BEGIN Available data

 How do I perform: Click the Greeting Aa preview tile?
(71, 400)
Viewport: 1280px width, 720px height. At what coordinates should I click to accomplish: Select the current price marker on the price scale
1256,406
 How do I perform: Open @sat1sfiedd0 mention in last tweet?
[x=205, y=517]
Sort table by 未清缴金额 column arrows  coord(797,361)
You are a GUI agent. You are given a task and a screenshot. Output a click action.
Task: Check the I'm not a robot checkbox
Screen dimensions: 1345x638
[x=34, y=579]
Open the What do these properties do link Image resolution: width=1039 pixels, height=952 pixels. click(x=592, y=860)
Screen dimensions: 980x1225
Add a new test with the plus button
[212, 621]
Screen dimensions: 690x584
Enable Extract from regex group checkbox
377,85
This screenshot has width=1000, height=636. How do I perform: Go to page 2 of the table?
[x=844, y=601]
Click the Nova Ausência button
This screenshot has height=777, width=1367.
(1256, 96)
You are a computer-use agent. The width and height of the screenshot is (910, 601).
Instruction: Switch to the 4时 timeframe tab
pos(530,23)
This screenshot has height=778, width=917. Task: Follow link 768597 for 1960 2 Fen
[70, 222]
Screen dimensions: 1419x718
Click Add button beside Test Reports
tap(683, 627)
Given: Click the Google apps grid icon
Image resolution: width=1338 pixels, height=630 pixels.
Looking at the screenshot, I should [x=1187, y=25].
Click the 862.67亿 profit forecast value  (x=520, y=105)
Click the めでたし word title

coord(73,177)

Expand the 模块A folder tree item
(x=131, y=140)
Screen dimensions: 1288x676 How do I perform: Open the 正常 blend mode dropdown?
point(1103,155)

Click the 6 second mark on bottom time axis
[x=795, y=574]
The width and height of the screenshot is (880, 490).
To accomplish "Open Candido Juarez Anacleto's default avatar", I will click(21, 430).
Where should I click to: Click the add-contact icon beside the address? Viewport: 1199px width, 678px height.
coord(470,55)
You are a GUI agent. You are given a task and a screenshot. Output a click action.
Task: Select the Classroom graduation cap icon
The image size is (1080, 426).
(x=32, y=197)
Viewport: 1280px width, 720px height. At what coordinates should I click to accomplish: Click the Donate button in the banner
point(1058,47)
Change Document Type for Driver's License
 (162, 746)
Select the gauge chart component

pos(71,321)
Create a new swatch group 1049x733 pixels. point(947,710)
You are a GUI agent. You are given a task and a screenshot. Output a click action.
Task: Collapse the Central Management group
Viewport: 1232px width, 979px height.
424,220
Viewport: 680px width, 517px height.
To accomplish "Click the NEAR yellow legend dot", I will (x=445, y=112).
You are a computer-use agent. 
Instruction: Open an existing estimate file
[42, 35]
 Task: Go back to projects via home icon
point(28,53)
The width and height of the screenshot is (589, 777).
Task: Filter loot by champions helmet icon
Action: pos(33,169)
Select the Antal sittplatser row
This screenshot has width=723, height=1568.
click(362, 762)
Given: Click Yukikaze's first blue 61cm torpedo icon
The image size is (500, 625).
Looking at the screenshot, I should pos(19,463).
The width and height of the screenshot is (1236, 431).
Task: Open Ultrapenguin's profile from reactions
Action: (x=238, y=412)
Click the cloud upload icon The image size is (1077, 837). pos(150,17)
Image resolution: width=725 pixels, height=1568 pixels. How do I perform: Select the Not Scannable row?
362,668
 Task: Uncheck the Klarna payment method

END Available data

## What the task asks
Your task is to retype, exactly and only, the lines from the one with "Select the Antal sittplatser row" through the final line above.

## Solution to this problem
Select the Antal sittplatser row
This screenshot has width=723, height=1568.
click(362, 762)
Given: Click Yukikaze's first blue 61cm torpedo icon
The image size is (500, 625).
Looking at the screenshot, I should pos(19,463).
The width and height of the screenshot is (1236, 431).
Task: Open Ultrapenguin's profile from reactions
Action: (x=238, y=412)
Click the cloud upload icon The image size is (1077, 837). pos(150,17)
Image resolution: width=725 pixels, height=1568 pixels. How do I perform: Select the Not Scannable row?
362,668
 Task: Uncheck the Klarna payment method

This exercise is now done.